PADANG – Di tengah hiruk pikuk kota, sebuah ironi menyelimuti proyek rehabilitasi bersejarah, Gedung Abdullah Kamil, di Jalan Diponegoro, Padang. Proyek yang dibiayai oleh kocek negara, melalui APBN Tahun 2025 dengan nilai fantastis Rp 3,4 Miliar lebih, ini seharusnya menjadi etalase tata kelola proyek yang profesional. Namun, pantauan di lapangan justru menampilkan pemandangan yang mengiris hati sekaligus melanggar hukum, pengabaian fatal terhadap Keselamatan dan Kesehatan Kerja (K3).
Gedung Abdullah Kamil, dengan arsitektur khasnya, kini tengah dibenahi oleh CV. Panca Karya Satria sebagai kontraktor pelaksana, di bawah pengawasan CV. Cipta Seroja Consultant. Di ketinggian atap, persis di bawah langit Padang yang terik, terlihat beberapa pekerja beraktivitas memperbaiki rangka atap, menyerupai siluet yang menantang bahaya.

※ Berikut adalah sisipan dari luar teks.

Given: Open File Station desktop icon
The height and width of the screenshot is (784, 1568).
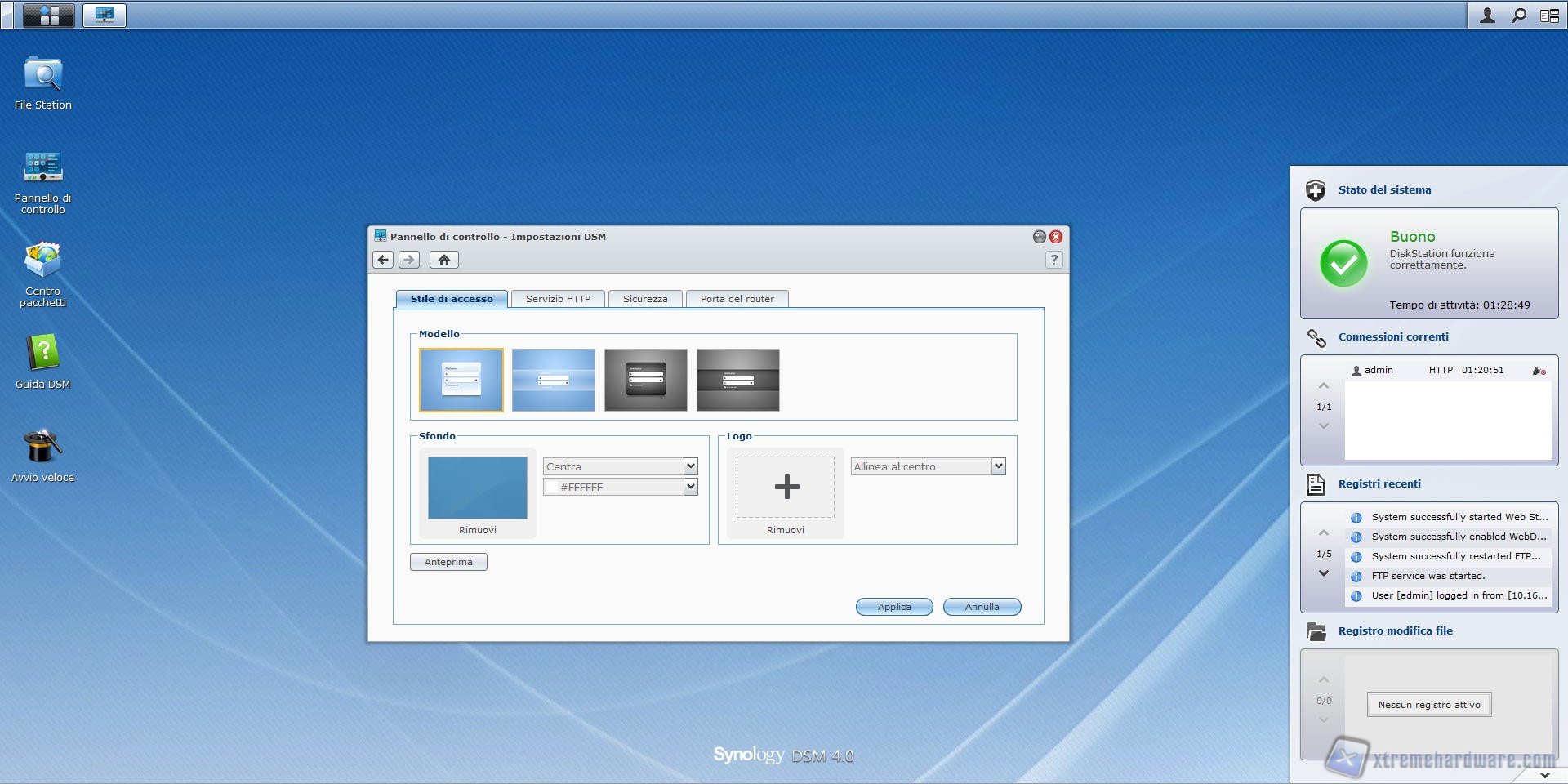Looking at the screenshot, I should tap(42, 76).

Ironisnya, mereka melakukannya tanpa perlengkapan dasar K3 yang wajib ada dalam setiap proyek konstruksi berisiko tinggi, tanpa sabuk pengaman (safety belt)/body harness, tanpa helm pelindung kepala, dan sepatu standar. Mereka berdiri tanpa jaring pengaman, seolah nyawa mereka hanyalah dadu yang siap dilempar oleh nasib.

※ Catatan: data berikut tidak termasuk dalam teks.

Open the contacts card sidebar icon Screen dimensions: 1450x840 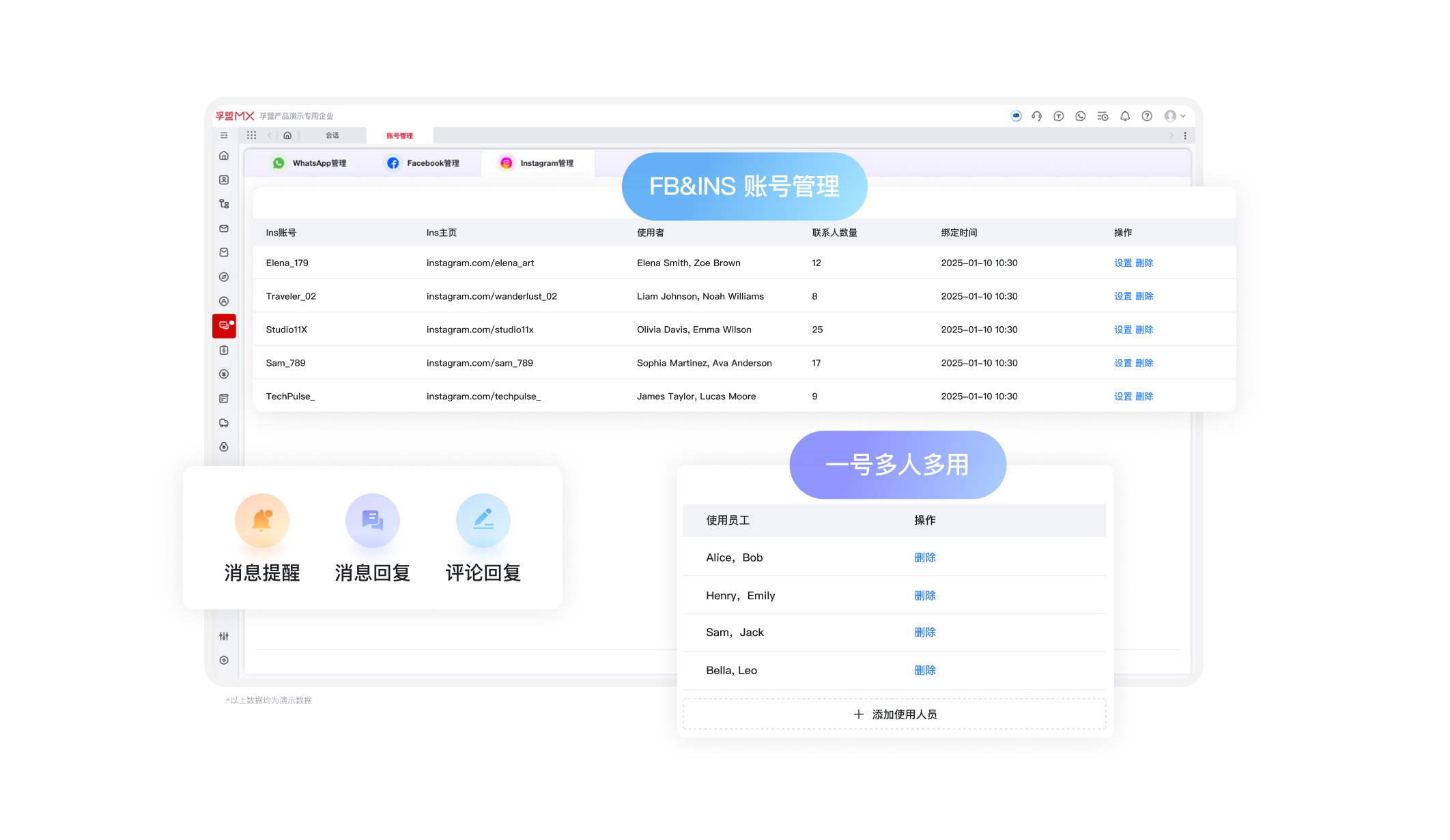224,180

Inilah puncak dari keteledoran. Proyek yang berada di bawah kewenangan Kementerian Kebudayaan ini secara terang-terangan menampar wajah Undang-Undang Nomor 1 Tahun 1970 tentang Keselamatan Kerja. Undang-undang tersebut adalah palu hukum yang mewajibkan pengusaha menyediakan lingkungan kerja yang aman dan Alat Pelindung Diri (APD) untuk mencegah kecelakaan fatal.
Pelanggaran ini bukan sekadar urusan administratif, ini adalah pelanggaran teknis serius yang berpotensi memicu tragedi. Dalam konteks hukum, kelalaian dalam K3 dapat dikenai sanksi berat, mulai dari:
* Sanksi Pidana: UU No. 1 Tahun 1970 mengancam pihak yang tidak menjalankan ketentuan dengan pidana kurungan paling lama 1 tahun atau denda paling banyak Rp 15.000.000 (lima belas juta rupiah). Jika kelalaian ini berujung pada cedera atau kematian, sanksi pidana lain yang lebih berat dari KUHP juga menanti.
* Sanksi Administratif: Kontraktor juga dapat dikenai sanksi administratif, yang diatur dalam regulasi turunan K3 seperti PP No. 50 Tahun 2012 tentang Penerapan SMK3. Sanksi ini dapat berupa teguran tertulis, pembekuan kegiatan usaha, penghentian sementara pekerjaan, hingga pencabutan izin.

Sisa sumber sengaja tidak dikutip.